There is the difference between the Ereg series functions, Ereg is also the regular expression function provided in PHP, but compared with preg, it is much weaker.

1, Ereg inside is not necessary and can not use separators and modifiers, so ereg function than preg to a lot weaker.
2, about "." : The point in the regular is usually all characters except the newline character, but in the Ereg "." Is any character, which includes line breaks! If in Preg hope "." To include line breaks, you can add "s" to the modifier.
3, ereg default use greedy mode, and can not be modified, this gives a lot of replacement and matching trouble.
4, Speed: This may be a lot of people are concerned about the problem, will not preg powerful is to exchange speed for? Do not worry, preg speed is far faster than Ereg, the author has done a program test:

Time Test:

PHP Code:

echo "Preg_replace used time:";
$start = time ();
for ($i =1; $i <=100000; $i + +) {
$str = "Ssssssssssssssssssssssssssss";
Preg_replace ("/s/", "", $str);
}
$ended = Time ()-$start;
Echo $ended;
echo "
Ereg_replace used time: ";
$start = time ();
for ($i =1; $i <=100000; $i + +) {
$str = "Ssssssssssssssssssssssssssss";
Ereg_replace ("s", "", $str);
}
$ended = Time ()-$start;
Echo $ended;
echo "
Str_replace used time: ";
$start = time ();
for ($i =1; $i <=100000; $i + +) {
$str = "Sssssssssssssssssssssssssssss";
Str_replace ("s", "", $str);
}
$ended = Time ()-$start;
Echo $ended;
?>
Results:
Preg_replace used Time:5
Ereg_replace used Time:15
Str_replace used Time:2


Str_replace because there is no need to match so very fast, and preg_replace faster than ereg_replace to a lot faster.

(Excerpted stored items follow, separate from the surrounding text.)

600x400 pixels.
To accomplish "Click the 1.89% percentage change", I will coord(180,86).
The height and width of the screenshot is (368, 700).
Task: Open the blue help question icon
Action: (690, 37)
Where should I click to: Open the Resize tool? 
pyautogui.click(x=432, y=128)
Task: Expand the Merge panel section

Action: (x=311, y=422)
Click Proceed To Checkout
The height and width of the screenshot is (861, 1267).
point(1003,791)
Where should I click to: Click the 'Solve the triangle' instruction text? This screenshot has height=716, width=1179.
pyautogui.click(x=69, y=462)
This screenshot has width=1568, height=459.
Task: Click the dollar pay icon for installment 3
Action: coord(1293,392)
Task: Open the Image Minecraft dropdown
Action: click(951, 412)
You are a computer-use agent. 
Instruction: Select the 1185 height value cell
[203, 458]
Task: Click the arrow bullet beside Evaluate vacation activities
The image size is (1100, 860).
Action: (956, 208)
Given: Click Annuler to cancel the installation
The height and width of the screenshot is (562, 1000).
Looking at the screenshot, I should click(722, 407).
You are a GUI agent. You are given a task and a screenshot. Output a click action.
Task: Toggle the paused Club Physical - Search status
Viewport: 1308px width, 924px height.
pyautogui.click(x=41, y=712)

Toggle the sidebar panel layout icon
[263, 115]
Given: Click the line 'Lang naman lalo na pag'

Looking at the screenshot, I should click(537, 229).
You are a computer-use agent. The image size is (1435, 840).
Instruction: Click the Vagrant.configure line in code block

9. About PHP3.0 support for Preg:
Preg support was added by default in PHP 4.0, but not in 3.0. If you want to use the Preg function in 3.0, you must load the Php3_pcre.dll file, just add "extension = Php3_pcre.dll" in the extension section of php.ini and then start PHP again!
In fact, regular expressions are often used in the implementation of Ubbcode, many PHP forums use this method (such as Zforum zphp.com or VB vbullent.com), but the specific code is relatively long.

  • Related Article

    Contact Us

    The content source of this page is from Internet, which doesn't represent Alibaba Cloud's opinion; products and services mentioned on that page don't have any relationship with Alibaba Cloud. If the content of the page makes you feel confusing, please write us an email, we will handle the problem within 5 days after receiving your email.

    If you find any instances of plagiarism from the community, please send an email to: info-contact@alibabacloud.com and provide relevant evidence. A staff member will contact you within 5 working days.

    A Free Trial That Lets You Build Big!

    Start building with 50+ products and up to 12 months usage for Elastic Compute Service

    • Sales Support

      1 on 1 presale consultation

    • After-Sales Support

      24/7 Technical Support 6 Free Tickets per Quarter Faster Response

    • Alibaba Cloud offers highly flexible support services tailored to meet your exact needs.